• [Problema]
No trecho sobre o livro Poemas e urgência, qual frase do poema “Matrioska” ecoa pelas páginas do livro?

═══ Trecho fornecido

O título Poemas e urgência aponta ao leitor o que se instalará à flor-da-pele (ou no fio da lâmina) das palavras. Essa urgência-singular é unânime e ecumênica, mesmo que, por vezes, camuflada pela leveza de cenas sutis flagradas do cotidiano.
Pelagagi incensa a ancestralidade através do olfato, os cheiros, temperos, perfumes, especiarias: a hortelã da infância, a dama-da-noite, o pão, o azeite, o vinho e, por que não dizer, do sangue rizomático que assombra a menina que habita a mulher, que abriga a mãe. “Ser menina é urgente”, a frase do poema “Matrioska” ecoa pelas páginas do livro. O poeta inglês William Wodsworth escreveu, Machado de Assis ratificou: o menino é o pai do homem. Entretanto, fica a interrogação: a menina é o pai da mulher? A menina é a mãe da mulher? Ou é apenas “A origem do mundo” — rasgo metafórico e fundura infinita representados pela pintura de Gustave Courbet? Afinal de contas o que quer a menina como a sua descendência? E com ascendência? O que ela inaugura?

══════
═══ Extrato de dados

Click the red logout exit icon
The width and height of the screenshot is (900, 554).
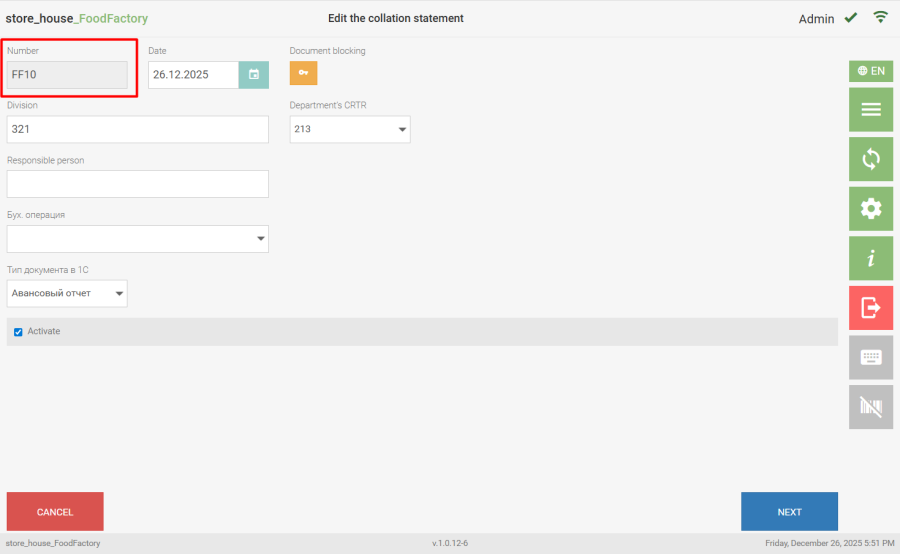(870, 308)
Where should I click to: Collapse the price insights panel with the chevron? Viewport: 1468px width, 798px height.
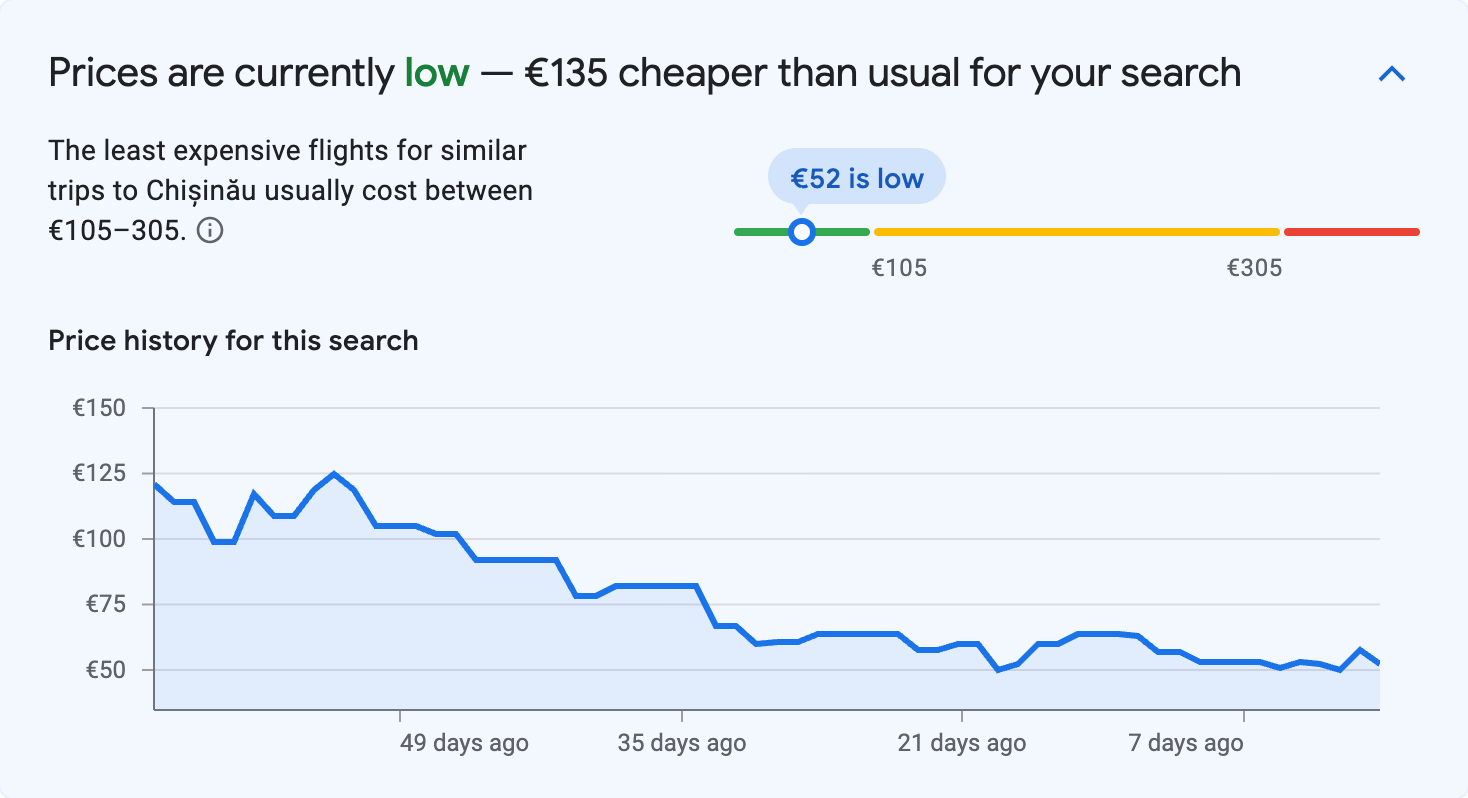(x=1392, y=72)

══════
═══ Extrato de dados

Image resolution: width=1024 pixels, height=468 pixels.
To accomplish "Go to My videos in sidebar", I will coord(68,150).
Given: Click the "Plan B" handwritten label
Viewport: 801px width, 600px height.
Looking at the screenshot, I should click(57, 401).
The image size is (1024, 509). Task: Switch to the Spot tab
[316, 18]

══════
═══ Extrato de dados

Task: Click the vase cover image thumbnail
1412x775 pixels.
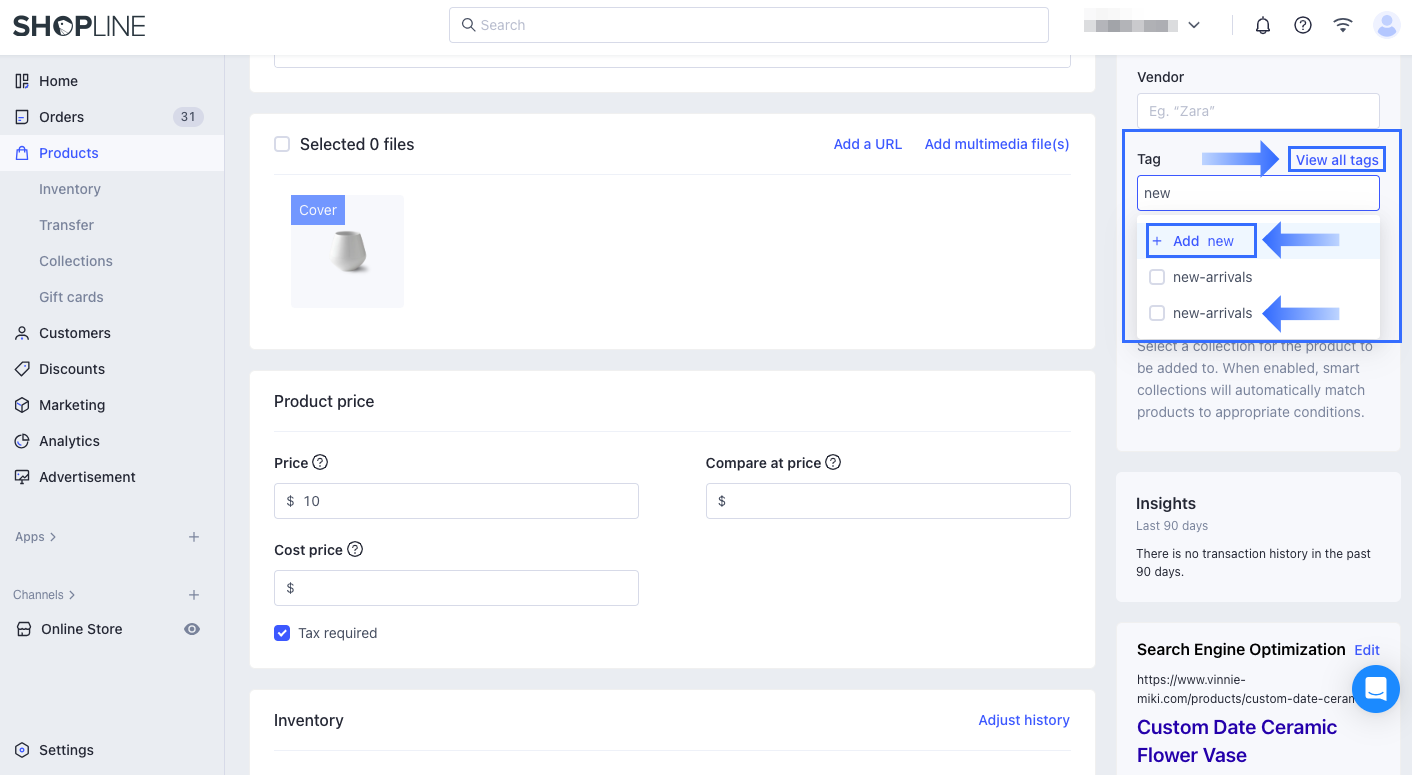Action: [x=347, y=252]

══════

• [Resultado da tarefa]
“Ser menina é urgente.”